To realise the tremendous advance which science received from Kepler's great work, it is to be
understood that all the astronomers who laboured before him at the difficult subject of the
celestial motions, took it for granted that the planets must revolve in circles. If it did not
appear that a planet moved in a fixed circle, then the ready answer was provided by Ptolemy's
theory that the circle in which the planet did move was itself in motion, so that its centre
described another circle.
When Kepler had before him that wonderful series of observations of the planet, Mars, which
had been accumulated by the extraordinary skill of Tycho, he proved, after much labour, that
the movements of the planet refused to be represented in a circular form. Nor would it do to
suppose that Mars revolved in one circle, the centre of which revolved in another circle. On no
such supposition could the movements of the planets be made to tally with those which Tycho
had actually observed. This led to the astonishing discovery of the true form of a planet's
orbit. For the first time in the history of astronomy the principle was laid down that the
movement of a planet could not be represented by a circle, nor even by combinations of
circles, but that it could be represented by an elliptic path. In this path the sun is situated at
one of those two points in the ellipse which are known as its foci.
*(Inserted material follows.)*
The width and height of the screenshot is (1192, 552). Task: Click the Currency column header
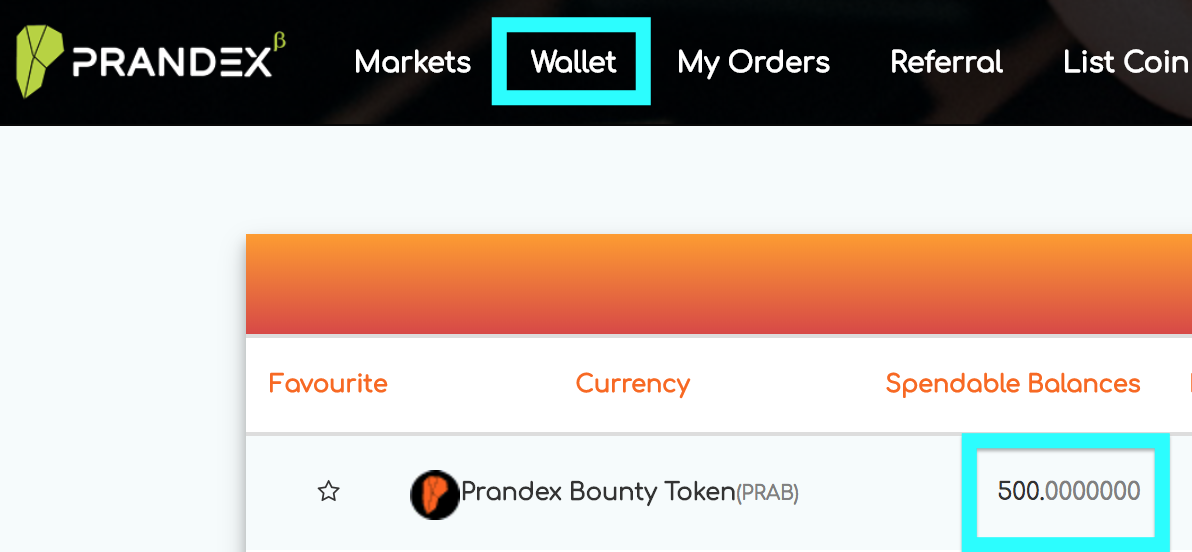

Very simple apparatus is needed for the drawing of one those ellipses which Kepler has shown
to possess such astonishing astronomical significance. Two pins are stuck through a sheet of
paper on a board, the point of a pencil is inserted in a loop of string which passes over the
pins, and as the pencil is moved round in such a way as to keep the string stretched, that
beautiful curve known as the ellipse is delineated, while the positions of the pins indicate the
two foci of the curve. If the length of the loop of string is unchanged then the nearer the pins
are together, the greater will be the resemblance between the ellipse and the circle, whereas
the more the pins are separated the more elongated does the ellipse become. The orbit of a
great planet is, in general, one of those ellipses which approaches a nearly circular form. It
fortunately happens, however, that the orbit of Mars makes a wider departure from the
circular form than any of the other important planets. It is, doubtless, to this circumstance
that we must attribute the astonishing success of Kepler in detecting the true shape of a
planetary orbit. Tycho's observations would not have been sufficiently accurate to have
exhibited the elliptic nature of a planetary orbit which, like that of Venus, differed very little
from a circle.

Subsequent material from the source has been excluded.